Automatic mTLS not working in our GKE Private Cluster setup

part-time-githubber commented 4 years ago

Bug Report

What is the issue?

linkerd is injected, but when we check the comms with edges and tap, the comms are not encrypted

How can it be reproduced?

CNI install - linkerd install-cni --dest-cni-bin-dir /home/kubernetes/bin --dest-cni-net-dir /etc/cni/net.d --cni-log-level debug --proxy-uid 65535 | kubectl apply -f - Linkerd install - linkerd install --linkerd-cni-enabled --proxy-log-level=warn,linkerd=info,linkerd2_proxy=debug --proxy-uid=65535 | kubectl apply -f - Open firewall from master to nodes as per https://linkerd.io/2/reference/cluster-configuration/#private-clusters Install emojivoto app as per https://linkerd.io/2/getting-started/#step-5-install-the-demo-app

Logs, error output, etc

(If the output is long, please create a gist and paste the link here.)

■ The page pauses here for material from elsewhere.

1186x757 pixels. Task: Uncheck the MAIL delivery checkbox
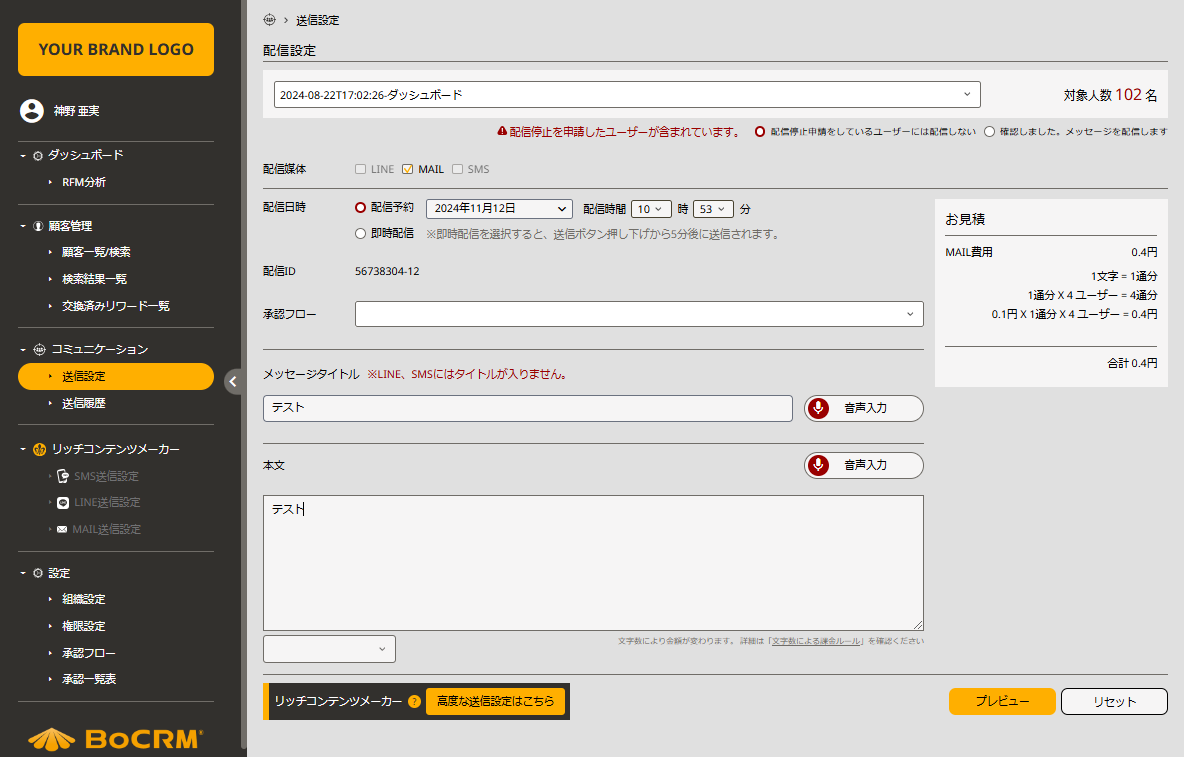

Will attach: Screenshots of our cluster and node pool configuration Linkerd and Emojivoto startup logs Linkerd identity and Linkerd proxy logs from web deployment Tap for web and emoji with -o json Edges for emojivoto namespace

`linkerd check` output

kubernetes-api
--------------
√ can initialize the client
√ can query the Kubernetes API

kubernetes-version
------------------
√ is running the minimum Kubernetes API version
√ is running the minimum kubectl version

linkerd-existence
-----------------
√ 'linkerd-config' config map exists
√ heartbeat ServiceAccount exist
√ control plane replica sets are ready
√ no unschedulable pods
√ controller pod is running
√ can initialize the client
√ can query the control plane API

linkerd-config
--------------
√ control plane Namespace exists
√ control plane ClusterRoles exist
√ control plane ClusterRoleBindings exist
√ control plane ServiceAccounts exist
√ control plane CustomResourceDefinitions exist
√ control plane MutatingWebhookConfigurations exist
√ control plane ValidatingWebhookConfigurations exist
√ control plane PodSecurityPolicies exist

linkerd-cni-plugin
------------------
√ cni plugin ConfigMap exists
√ cni plugin PodSecurityPolicy exists
√ cni plugin ClusterRole exists
√ cni plugin ClusterRoleBinding exists
√ cni plugin Role exists
√ cni plugin RoleBinding exists
√ cni plugin ServiceAccount exists
√ cni plugin DaemonSet exists
√ cni plugin pod is running on all nodes

linkerd-identity
----------------
√ certificate config is valid
√ trust anchors are using supported crypto algorithm
√ trust anchors are within their validity period
√ trust anchors are valid for at least 60 days
√ issuer cert is using supported crypto algorithm
√ issuer cert is within its validity period
√ issuer cert is valid for at least 60 days
√ issuer cert is issued by the trust anchor

linkerd-api
-----------
√ control plane pods are ready
√ control plane self-check
√ [kubernetes] control plane can talk to Kubernetes
√ [prometheus] control plane can talk to Prometheus
√ tap api service is running

linkerd-version
---------------
√ can determine the latest version
√ cli is up-to-date

control-plane-version
---------------------
√ control plane is up-to-date
√ control plane and cli versions match

linkerd-addons
--------------
√ 'linkerd-config-addons' config map exists

linkerd-grafana
---------------
√ grafana add-on service account exists
√ grafana add-on config map exists
√ grafana pod is running

Status check results are √

Environment

Kubernetes Version: 1.16.13-gke.1
Cluster Environment: (GKE, AKS, kops, ...) GKE
Host OS: Container OS
Linkerd version: gcr.io/linkerd-io/controller:stable-2.8.1

Possible solution

Additional context

part-time-githubber commented 4 years ago

edges.log emojivoto_startup.log linkerd_check.log linkerd_identity.log linkerd_startup.log tap_emoji_json.log tap_web_json.log web_linkerd_proxy_debug_filtered.log web_linkerd_proxy.log

part-time-githubber commented 4 years ago

Summary of conversation with charles on Slack around this

linkerd edges po -o wide -n emojivoto missing the app pod to pod links
taps not showing any outbound traffic
taps not showing l5d-dst-canonical header for inbound traffic (but seen in the control plane)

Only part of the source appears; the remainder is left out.